**RAW DATA:**
▬▬▬▬▬▬▬▬▬▬
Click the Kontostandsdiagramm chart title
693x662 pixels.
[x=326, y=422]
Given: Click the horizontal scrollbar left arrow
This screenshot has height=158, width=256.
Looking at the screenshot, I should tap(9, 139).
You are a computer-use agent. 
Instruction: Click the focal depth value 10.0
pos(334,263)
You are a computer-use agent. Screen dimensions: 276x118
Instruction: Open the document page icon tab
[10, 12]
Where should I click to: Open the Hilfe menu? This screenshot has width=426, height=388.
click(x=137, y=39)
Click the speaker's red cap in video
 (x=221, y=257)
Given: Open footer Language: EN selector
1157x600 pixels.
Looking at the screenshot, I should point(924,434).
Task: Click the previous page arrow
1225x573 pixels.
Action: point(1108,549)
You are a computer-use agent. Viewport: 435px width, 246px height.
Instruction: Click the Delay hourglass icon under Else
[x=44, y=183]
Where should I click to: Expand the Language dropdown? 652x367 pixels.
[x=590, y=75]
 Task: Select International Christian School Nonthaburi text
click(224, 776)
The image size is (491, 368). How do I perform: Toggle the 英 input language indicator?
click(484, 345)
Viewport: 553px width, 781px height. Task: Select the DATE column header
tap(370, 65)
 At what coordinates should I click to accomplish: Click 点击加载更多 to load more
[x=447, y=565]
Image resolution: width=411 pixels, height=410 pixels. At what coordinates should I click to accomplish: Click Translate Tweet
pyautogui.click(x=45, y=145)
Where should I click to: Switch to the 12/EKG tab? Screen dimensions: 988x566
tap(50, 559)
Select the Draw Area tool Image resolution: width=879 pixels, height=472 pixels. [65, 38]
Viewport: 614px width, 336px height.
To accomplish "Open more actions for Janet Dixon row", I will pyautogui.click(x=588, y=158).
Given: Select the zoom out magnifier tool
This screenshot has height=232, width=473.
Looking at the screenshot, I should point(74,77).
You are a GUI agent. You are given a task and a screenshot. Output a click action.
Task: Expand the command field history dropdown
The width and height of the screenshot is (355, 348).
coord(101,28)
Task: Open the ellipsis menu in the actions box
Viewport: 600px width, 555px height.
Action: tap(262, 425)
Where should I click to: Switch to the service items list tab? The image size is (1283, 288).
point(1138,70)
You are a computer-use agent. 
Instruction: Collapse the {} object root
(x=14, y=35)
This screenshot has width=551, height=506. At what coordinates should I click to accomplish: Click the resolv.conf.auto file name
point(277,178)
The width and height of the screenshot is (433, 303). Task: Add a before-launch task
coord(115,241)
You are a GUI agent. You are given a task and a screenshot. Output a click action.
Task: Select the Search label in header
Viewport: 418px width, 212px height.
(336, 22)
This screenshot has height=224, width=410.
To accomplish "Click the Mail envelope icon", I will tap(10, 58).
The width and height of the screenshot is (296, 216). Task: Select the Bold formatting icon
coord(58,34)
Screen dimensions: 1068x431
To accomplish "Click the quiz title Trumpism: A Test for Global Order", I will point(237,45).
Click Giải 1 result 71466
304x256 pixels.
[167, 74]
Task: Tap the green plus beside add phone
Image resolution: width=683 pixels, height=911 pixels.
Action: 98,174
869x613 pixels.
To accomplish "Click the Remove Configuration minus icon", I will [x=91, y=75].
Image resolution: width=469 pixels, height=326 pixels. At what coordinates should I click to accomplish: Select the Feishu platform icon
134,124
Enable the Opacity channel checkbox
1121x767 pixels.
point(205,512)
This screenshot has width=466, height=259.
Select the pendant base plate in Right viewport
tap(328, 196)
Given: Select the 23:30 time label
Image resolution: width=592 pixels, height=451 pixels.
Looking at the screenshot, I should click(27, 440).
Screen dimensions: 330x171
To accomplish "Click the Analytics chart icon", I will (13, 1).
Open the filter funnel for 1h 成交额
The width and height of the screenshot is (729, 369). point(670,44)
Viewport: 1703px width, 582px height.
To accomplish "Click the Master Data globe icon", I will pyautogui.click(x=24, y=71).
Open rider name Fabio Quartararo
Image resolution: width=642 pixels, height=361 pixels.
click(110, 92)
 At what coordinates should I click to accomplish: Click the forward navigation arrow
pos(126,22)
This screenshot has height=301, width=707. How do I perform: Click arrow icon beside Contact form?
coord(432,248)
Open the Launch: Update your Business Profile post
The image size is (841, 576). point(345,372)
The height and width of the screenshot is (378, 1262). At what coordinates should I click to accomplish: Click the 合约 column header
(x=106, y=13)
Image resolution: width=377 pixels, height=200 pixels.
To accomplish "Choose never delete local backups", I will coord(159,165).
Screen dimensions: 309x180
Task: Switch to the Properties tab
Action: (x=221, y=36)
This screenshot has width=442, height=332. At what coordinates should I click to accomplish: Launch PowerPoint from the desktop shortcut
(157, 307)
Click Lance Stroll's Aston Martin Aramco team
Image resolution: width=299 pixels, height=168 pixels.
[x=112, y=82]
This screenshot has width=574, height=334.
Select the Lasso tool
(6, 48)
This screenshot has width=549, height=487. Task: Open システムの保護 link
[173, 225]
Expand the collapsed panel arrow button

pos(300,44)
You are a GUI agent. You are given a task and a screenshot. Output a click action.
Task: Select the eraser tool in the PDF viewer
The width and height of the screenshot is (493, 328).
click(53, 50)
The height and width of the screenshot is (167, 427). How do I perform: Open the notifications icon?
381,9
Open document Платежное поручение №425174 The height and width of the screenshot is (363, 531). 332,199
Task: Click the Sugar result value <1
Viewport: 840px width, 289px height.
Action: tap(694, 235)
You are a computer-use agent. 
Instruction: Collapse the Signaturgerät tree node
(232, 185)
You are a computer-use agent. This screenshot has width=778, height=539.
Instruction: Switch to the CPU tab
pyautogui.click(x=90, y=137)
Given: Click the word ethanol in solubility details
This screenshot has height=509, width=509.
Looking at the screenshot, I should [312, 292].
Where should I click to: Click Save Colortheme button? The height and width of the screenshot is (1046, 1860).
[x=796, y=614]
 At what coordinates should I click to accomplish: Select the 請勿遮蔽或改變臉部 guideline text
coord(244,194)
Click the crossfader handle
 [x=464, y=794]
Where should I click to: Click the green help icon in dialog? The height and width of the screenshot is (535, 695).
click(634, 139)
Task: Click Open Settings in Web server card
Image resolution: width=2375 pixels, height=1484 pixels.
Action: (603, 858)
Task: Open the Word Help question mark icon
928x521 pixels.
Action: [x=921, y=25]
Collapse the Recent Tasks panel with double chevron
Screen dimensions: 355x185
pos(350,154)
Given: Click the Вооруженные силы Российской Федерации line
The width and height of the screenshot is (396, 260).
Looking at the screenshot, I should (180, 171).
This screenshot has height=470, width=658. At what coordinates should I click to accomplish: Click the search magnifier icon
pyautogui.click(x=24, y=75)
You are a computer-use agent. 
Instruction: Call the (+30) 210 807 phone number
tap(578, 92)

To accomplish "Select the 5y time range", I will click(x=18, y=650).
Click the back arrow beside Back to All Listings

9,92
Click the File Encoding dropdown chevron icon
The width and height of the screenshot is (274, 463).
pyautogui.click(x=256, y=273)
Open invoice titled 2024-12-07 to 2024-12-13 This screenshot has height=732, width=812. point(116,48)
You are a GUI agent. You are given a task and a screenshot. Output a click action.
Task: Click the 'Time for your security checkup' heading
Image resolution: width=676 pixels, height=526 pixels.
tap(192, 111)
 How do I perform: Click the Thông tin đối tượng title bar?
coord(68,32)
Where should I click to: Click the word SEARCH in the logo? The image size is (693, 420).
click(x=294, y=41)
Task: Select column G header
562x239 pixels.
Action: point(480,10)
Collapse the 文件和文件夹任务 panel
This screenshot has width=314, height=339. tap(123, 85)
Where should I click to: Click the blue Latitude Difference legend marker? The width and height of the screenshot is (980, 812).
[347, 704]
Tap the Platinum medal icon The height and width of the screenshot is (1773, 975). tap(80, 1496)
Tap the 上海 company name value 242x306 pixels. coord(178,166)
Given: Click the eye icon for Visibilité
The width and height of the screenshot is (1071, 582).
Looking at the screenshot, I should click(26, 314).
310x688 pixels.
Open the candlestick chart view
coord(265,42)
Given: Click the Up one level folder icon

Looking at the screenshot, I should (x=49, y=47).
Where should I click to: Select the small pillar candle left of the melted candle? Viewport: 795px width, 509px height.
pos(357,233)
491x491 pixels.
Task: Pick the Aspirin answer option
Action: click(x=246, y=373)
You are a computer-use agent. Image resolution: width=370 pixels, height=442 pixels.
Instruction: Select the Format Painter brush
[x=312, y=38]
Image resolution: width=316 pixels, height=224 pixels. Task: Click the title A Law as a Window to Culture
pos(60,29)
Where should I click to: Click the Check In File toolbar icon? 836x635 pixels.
▬▬▬▬▬▬▬▬▬▬
**AIM OF THE EXERCISE:** Select every line above that contains the word "actions", and copy it.

**RESPONSE TO THIS EXERCISE:**
To accomplish "Open more actions for Janet Dixon row", I will pyautogui.click(x=588, y=158).
Task: Open the ellipsis menu in the actions box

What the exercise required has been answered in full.